## Prompt
Lay out the lines of the records below as a numbered list, starting at the line that has "This screenshot has" and stopping after the last line of the records, with blank lines left out. Leave the pictures out of your answer.

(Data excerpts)

-------

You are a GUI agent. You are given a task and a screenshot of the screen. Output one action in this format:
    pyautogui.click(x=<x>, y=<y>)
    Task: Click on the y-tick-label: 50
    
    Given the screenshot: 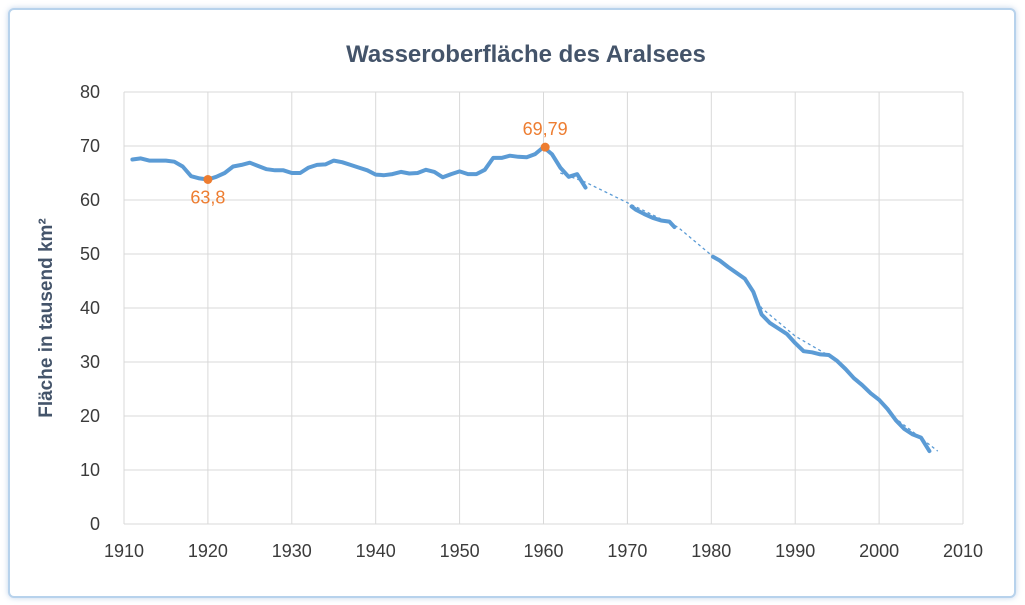 What is the action you would take?
    pyautogui.click(x=90, y=254)
    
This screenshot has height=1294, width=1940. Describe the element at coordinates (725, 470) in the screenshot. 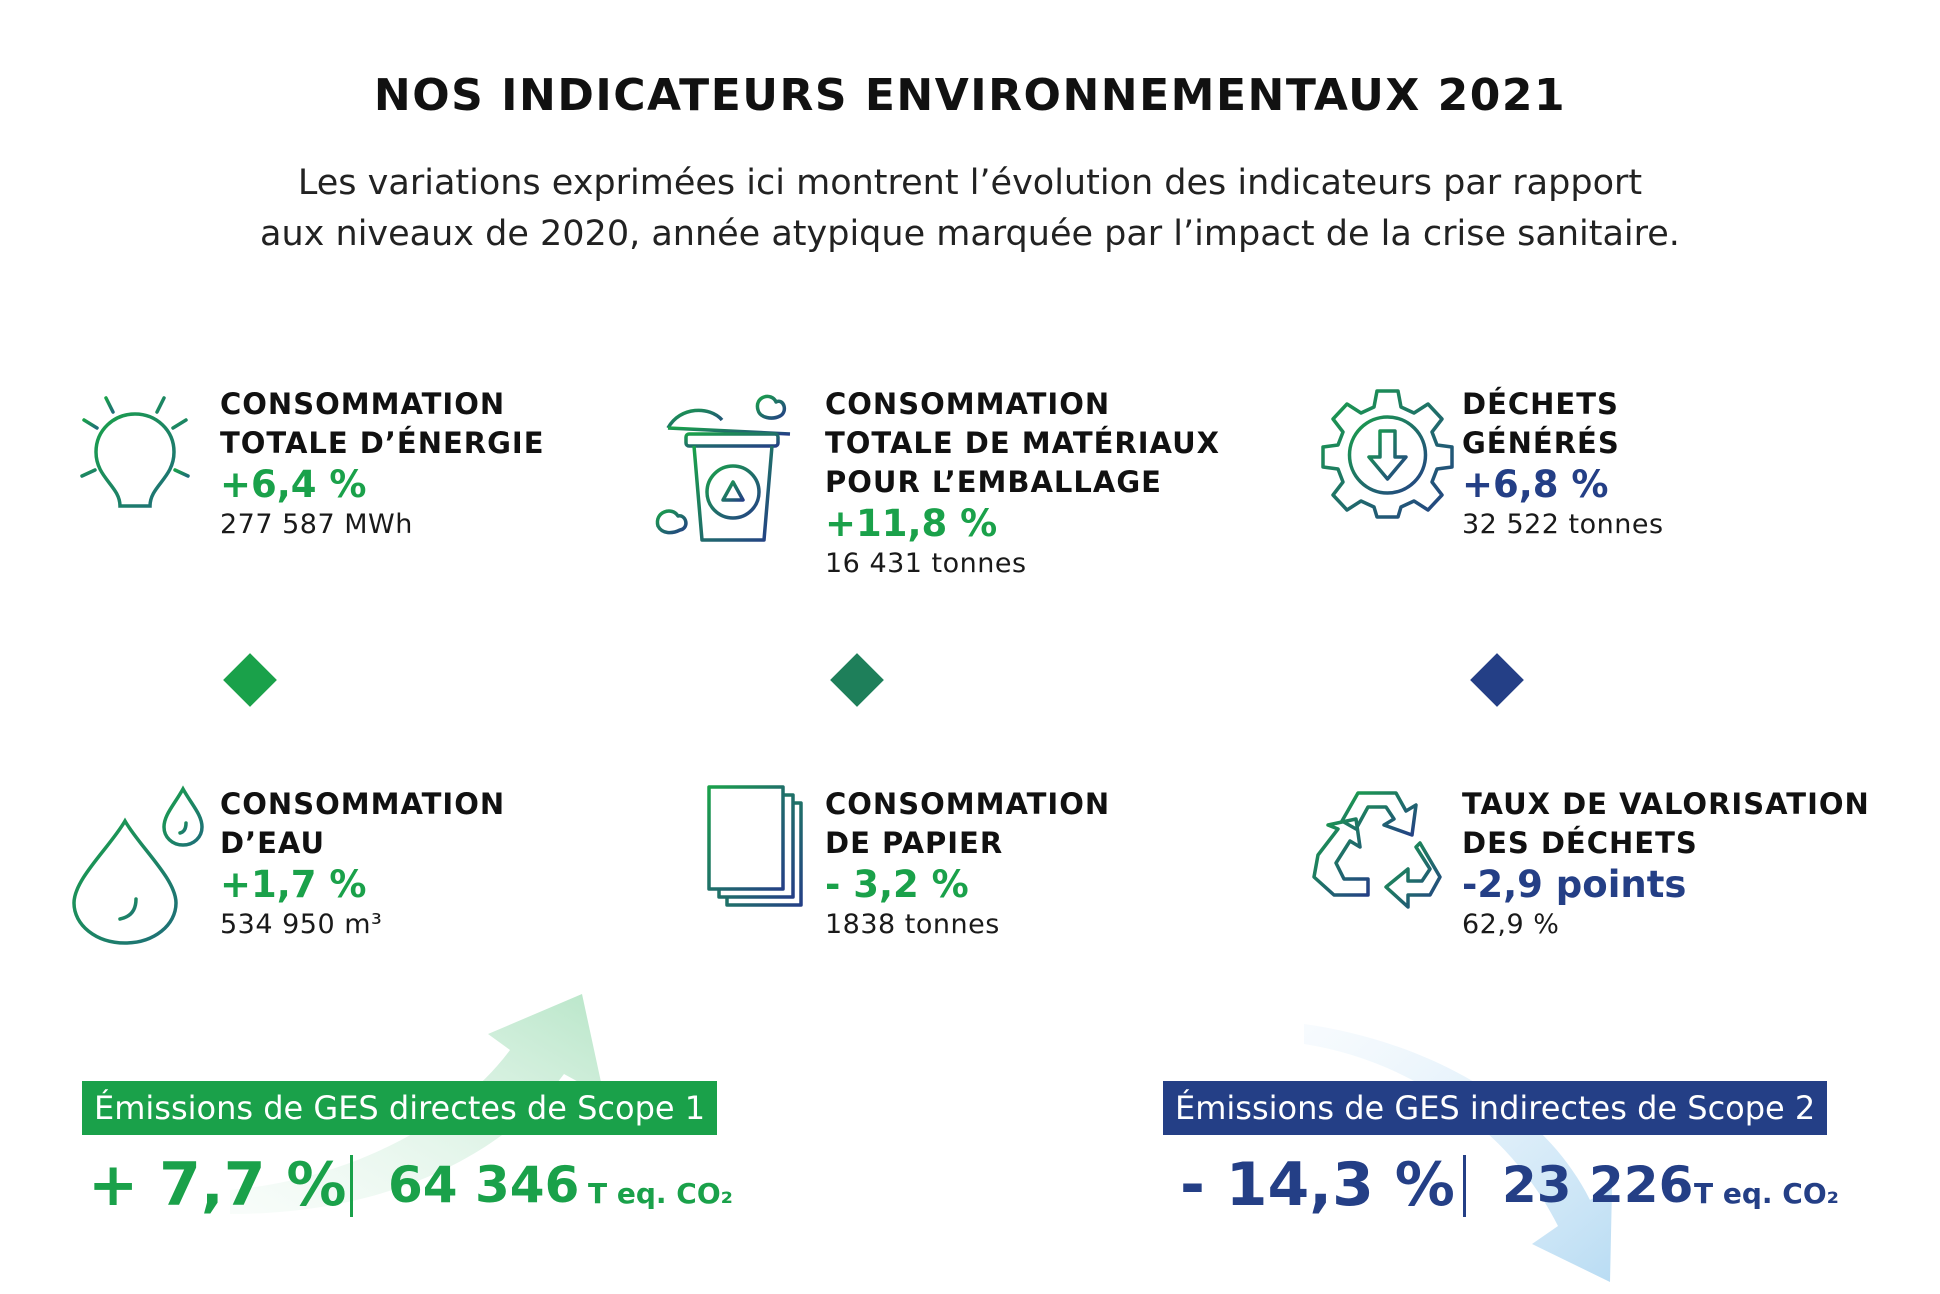

I see `recycling-bin-icon` at that location.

-------

## Task output
1. This screenshot has height=1294, width=1940. Describe the element at coordinates (725, 470) in the screenshot. 
2. I see `recycling-bin-icon` at that location.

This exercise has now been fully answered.